The American dance team of Meryl Davis (the classiest woman in skating) and Charlie White won Skate America yet again. Olympic silver medalists Davis and White, who in 2011 became the first American dancers to win a world title, were the overwhelming favorites, so I wasn't surprised to see them win (just thrilled, since I love their skating).

Next came Russia's Ekaterina Bobrova/Dmitri Soloviev, followed by Canada's rising stars Kaitlyn Weaver/Andrew Poje. Not a shocking podium at all, but it's exciting to see

Meryl Davis and Charlie White remind us why they're brilliant (Wikimedia/Creative Commons)
Meryl Davis and Charlie White remind us why they're brilliant (Wikimedia/Creative Commons)
Weaver and Poje really push forward in the sport. I hope to see them seriously contending for medals this season.

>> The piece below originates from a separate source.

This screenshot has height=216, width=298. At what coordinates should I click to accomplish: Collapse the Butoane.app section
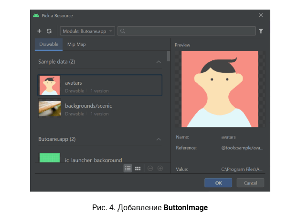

Lynn Kriengkrairut and Logan Giuletti-Schmitt (an American team with the hardest names to pronounce in all of skating, hands down) came in fourth. Because American dance is such a deep field, these two don't always get the exposure they deserve, but they handily beat Germany and Italy's "A-teams," so I hope they're able to increase their scores on the international stage and, perhaps, make the Worlds team? 

Dance was a great competition, but nothing too surprising here. 

Final conclusion: Skate America was a good start to the season. At the very least, we got a glimpse of some top competitors for this season, and I got to pick out some programs I can't wait to see progress (along with a few I would like to forget). 

Next week: Skate Canada, Stop No. 2 on the Grand Prix, is bound to be brilliant and features several reigning World Champions (Patrick Chan and dancers Tessa Virtue/Scott Moir), as well as Canada's next great senior lady, Kaetlyn Osmond.